Do you agree that the changes in height are resulting in speculation and the prolonging of prime vacant city sites, as applicants go back to see if they can increase the value of sites?

I think it was important to release the height caps in our cities so that we could increase densities and heights, so that we could get more people living in a more compact way. One of our big ambitions, through the National Building Framework, is to improve quality of life – so less time commuting, less carbon emissions through travelling, a stronger sense of community and taking advantage of the investments and infrastructure we’ve already made –and to do that I had to lift the heights cap. And so it was important in terms of planning for the next 20/40/100 years for this country that I do that.

 

 

Why did you reduce size and sun-orientation standards for apartments?

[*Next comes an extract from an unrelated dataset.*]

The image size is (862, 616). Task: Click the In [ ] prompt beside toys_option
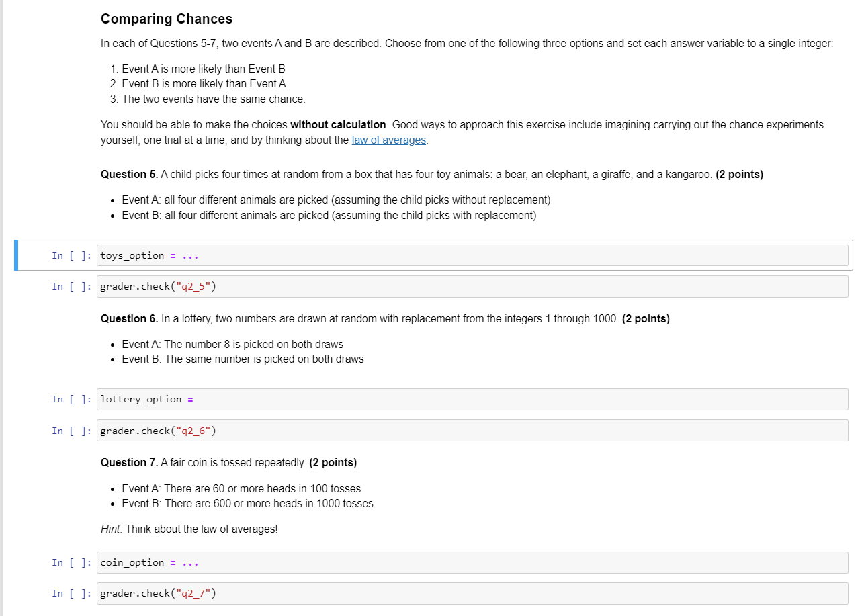coord(71,255)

I thought we could do more to make sure that urban living and apartment living was attractive. So, making sure that we had proper bike storage and storage for apartments was an important thing, but also increasing the number of apartments per elevator shaft, I thought we should do more there. And then when we looked at things like apartment size –because we’re seeing more demand for one-bed and two-bed apartments –to make sure that when you were building a block you could include more one-bed and two-beds as well. We have to make sure we’re building more and more apartments.

 

Why does the planning regulator advise not regulate?

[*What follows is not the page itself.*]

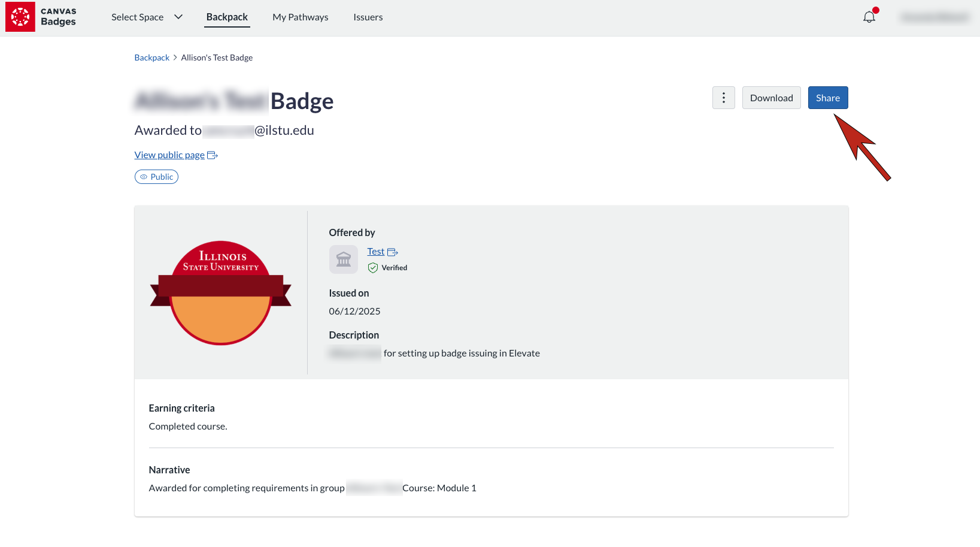Image resolution: width=980 pixels, height=547 pixels.
Task: Click the eye icon in the Public tag
Action: pyautogui.click(x=144, y=177)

Well, he is the regulator and he does regulate – but the ultimate responsibility should fall to the Minister. So, he can order a review of what’s happening in a planning office or a local authority, he can order a review of what’s happening to the implementation of the National Planning Framework, he can look at individual cases, and then he can advise me… And they publish their advices so that people can see that advice and where I act on the advice, or if I don’t act on the advice, I have to bring that before the Oireachtas and explain why. But I think it’s important now that we do have this regulator – that they have all the powers that they need but ultimately when these decisions are made that they’re made by an office holder in terms of someone who’s politically responsible to Dáil Éireann.

 

 

Why have you sat on the Gerry Convie file (about corruption in Donegal planning) for nearly two years? 

That’s a very important file and there has been a process on-going internally in the department since I came into the brief. And I can’t speak about it any further until I’ve had an opportunity to brief my colleagues at cabinet on it.

 

 

What have you done to assert the interests of the public where they conflict with those of developers?

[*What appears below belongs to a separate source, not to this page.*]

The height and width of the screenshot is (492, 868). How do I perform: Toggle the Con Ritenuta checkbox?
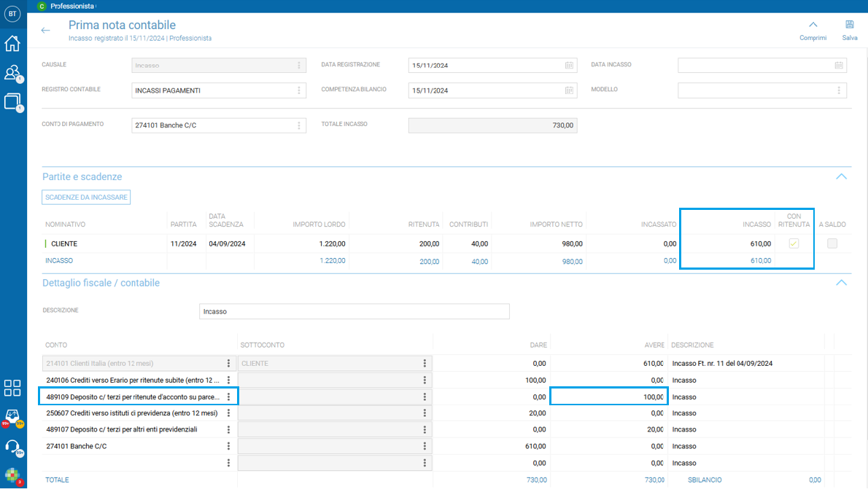click(x=794, y=243)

I was on the city council when I first got involved in politics. At the time, the approach to development was developer-led planning. So, local authorities would engage with developers, see what sites  they owned, what their ideas were, and from that bring recommendations to the Council to make decisions. But the National Planning Framework will turn things on its head. We now have planning-led development. We have said where we want development to happen in the interest of the public in terms of improving the quality of life, in terms of more sustainable communities, and it’s now for the developer to follow those plans. We’ve taken a very important (step) –it’s almost like a paradigm shift in planning –to move away from developer-led planning to planning-led development.

 

Could your legacy in Dublin City be one of low standards and lumpy high-rise?

Well, actually everything that we’ve done in relation to not just social housing but housing more generally has been to improve standards. So, again, if you look at the changes that I brought about into the rental sector just earlier this year, these are changes that are going to help improve the standards of private rented accommodation. We have been over the last two years reforming the different technical guidelines that we have for builders to make sure that they are building now to the best possible standards. And in social housing we are moving to nearly Zero Energy Buildings. So, we’ve actually been increasing standards as we’ve been increasing the number of homes being built and the types of homes being built.